[[ Input, beginning ]]
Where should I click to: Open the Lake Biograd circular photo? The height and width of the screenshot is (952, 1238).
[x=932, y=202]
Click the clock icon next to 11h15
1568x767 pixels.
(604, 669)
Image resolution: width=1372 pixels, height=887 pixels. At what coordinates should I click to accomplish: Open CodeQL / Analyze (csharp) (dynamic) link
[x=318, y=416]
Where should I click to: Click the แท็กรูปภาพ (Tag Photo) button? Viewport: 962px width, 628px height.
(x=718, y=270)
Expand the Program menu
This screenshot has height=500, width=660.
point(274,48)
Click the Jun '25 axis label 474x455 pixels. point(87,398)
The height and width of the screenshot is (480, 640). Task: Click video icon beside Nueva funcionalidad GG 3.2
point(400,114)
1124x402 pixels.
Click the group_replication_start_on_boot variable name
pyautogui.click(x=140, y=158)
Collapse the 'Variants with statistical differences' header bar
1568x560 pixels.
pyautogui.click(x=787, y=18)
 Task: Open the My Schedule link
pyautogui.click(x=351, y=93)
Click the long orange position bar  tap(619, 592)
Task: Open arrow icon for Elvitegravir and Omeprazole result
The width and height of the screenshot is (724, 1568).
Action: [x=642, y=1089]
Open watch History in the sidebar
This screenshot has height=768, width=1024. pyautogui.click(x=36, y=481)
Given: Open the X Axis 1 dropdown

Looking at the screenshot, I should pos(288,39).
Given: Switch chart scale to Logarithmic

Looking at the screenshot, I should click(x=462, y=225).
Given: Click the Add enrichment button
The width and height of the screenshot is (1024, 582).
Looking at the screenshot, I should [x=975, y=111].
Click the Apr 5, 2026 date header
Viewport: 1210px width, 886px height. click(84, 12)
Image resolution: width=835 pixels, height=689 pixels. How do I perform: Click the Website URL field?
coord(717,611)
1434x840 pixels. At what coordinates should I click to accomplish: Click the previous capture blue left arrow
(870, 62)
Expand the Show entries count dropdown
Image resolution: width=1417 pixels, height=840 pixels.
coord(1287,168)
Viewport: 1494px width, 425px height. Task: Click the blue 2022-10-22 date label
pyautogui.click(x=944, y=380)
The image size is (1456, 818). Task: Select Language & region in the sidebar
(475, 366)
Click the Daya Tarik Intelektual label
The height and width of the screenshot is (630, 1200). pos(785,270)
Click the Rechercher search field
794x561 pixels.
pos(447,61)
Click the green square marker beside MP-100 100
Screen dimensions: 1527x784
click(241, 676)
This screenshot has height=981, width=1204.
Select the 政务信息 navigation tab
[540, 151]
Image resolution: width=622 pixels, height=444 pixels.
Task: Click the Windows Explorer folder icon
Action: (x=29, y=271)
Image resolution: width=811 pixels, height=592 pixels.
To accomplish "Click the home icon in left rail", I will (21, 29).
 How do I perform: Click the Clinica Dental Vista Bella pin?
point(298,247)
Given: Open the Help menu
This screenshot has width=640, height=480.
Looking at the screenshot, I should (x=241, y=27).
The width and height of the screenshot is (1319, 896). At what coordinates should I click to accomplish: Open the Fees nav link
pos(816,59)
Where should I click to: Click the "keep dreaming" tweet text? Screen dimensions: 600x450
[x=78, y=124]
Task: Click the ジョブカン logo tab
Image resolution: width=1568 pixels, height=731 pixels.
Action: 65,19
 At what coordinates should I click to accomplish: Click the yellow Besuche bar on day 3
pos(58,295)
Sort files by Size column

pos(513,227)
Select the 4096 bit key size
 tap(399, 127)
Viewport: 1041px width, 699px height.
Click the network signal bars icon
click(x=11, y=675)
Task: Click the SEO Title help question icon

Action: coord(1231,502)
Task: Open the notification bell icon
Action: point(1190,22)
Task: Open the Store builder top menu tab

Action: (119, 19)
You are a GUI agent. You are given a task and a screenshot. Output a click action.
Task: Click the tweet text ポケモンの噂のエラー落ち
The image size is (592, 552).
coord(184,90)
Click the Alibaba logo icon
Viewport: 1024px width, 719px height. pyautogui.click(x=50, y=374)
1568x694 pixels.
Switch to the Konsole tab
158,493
[[ Input, end ]]
Reproduce all of the entries word for word. Omit nothing.

Where should I click to: Open the Lake Biograd circular photo? The height and width of the screenshot is (952, 1238).
[x=932, y=202]
Click the clock icon next to 11h15
1568x767 pixels.
(604, 669)
Image resolution: width=1372 pixels, height=887 pixels. At what coordinates should I click to accomplish: Open CodeQL / Analyze (csharp) (dynamic) link
[x=318, y=416]
Where should I click to: Click the แท็กรูปภาพ (Tag Photo) button? Viewport: 962px width, 628px height.
(x=718, y=270)
Expand the Program menu
This screenshot has height=500, width=660.
point(274,48)
Click the Jun '25 axis label 474x455 pixels. point(87,398)
The height and width of the screenshot is (480, 640). Task: Click video icon beside Nueva funcionalidad GG 3.2
point(400,114)
1124x402 pixels.
Click the group_replication_start_on_boot variable name
pyautogui.click(x=140, y=158)
Collapse the 'Variants with statistical differences' header bar
1568x560 pixels.
pyautogui.click(x=787, y=18)
 Task: Open the My Schedule link
pyautogui.click(x=351, y=93)
Click the long orange position bar  tap(619, 592)
Task: Open arrow icon for Elvitegravir and Omeprazole result
The width and height of the screenshot is (724, 1568).
Action: [x=642, y=1089]
Open watch History in the sidebar
This screenshot has height=768, width=1024. pyautogui.click(x=36, y=481)
Given: Open the X Axis 1 dropdown

Looking at the screenshot, I should pos(288,39).
Given: Switch chart scale to Logarithmic

Looking at the screenshot, I should click(x=462, y=225).
Given: Click the Add enrichment button
The width and height of the screenshot is (1024, 582).
Looking at the screenshot, I should [x=975, y=111].
Click the Apr 5, 2026 date header
Viewport: 1210px width, 886px height. click(84, 12)
Image resolution: width=835 pixels, height=689 pixels. How do I perform: Click the Website URL field?
coord(717,611)
1434x840 pixels. At what coordinates should I click to accomplish: Click the previous capture blue left arrow
(870, 62)
Expand the Show entries count dropdown
Image resolution: width=1417 pixels, height=840 pixels.
coord(1287,168)
Viewport: 1494px width, 425px height. Task: Click the blue 2022-10-22 date label
pyautogui.click(x=944, y=380)
The image size is (1456, 818). Task: Select Language & region in the sidebar
(475, 366)
Click the Daya Tarik Intelektual label
The height and width of the screenshot is (630, 1200). pos(785,270)
Click the Rechercher search field
794x561 pixels.
pos(447,61)
Click the green square marker beside MP-100 100
Screen dimensions: 1527x784
click(241, 676)
This screenshot has height=981, width=1204.
Select the 政务信息 navigation tab
[540, 151]
Image resolution: width=622 pixels, height=444 pixels.
Task: Click the Windows Explorer folder icon
Action: (x=29, y=271)
Image resolution: width=811 pixels, height=592 pixels.
To accomplish "Click the home icon in left rail", I will (21, 29).
 How do I perform: Click the Clinica Dental Vista Bella pin?
point(298,247)
Given: Open the Help menu
This screenshot has width=640, height=480.
Looking at the screenshot, I should (x=241, y=27).
The width and height of the screenshot is (1319, 896). At what coordinates should I click to accomplish: Open the Fees nav link
pos(816,59)
Where should I click to: Click the "keep dreaming" tweet text? Screen dimensions: 600x450
[x=78, y=124]
Task: Click the ジョブカン logo tab
Image resolution: width=1568 pixels, height=731 pixels.
Action: 65,19
 At what coordinates should I click to accomplish: Click the yellow Besuche bar on day 3
pos(58,295)
Sort files by Size column

pos(513,227)
Select the 4096 bit key size
 tap(399, 127)
Viewport: 1041px width, 699px height.
Click the network signal bars icon
click(x=11, y=675)
Task: Click the SEO Title help question icon

Action: coord(1231,502)
Task: Open the notification bell icon
Action: point(1190,22)
Task: Open the Store builder top menu tab

Action: (119, 19)
You are a GUI agent. You are given a task and a screenshot. Output a click action.
Task: Click the tweet text ポケモンの噂のエラー落ち
The image size is (592, 552).
coord(184,90)
Click the Alibaba logo icon
Viewport: 1024px width, 719px height. pyautogui.click(x=50, y=374)
1568x694 pixels.
Switch to the Konsole tab
158,493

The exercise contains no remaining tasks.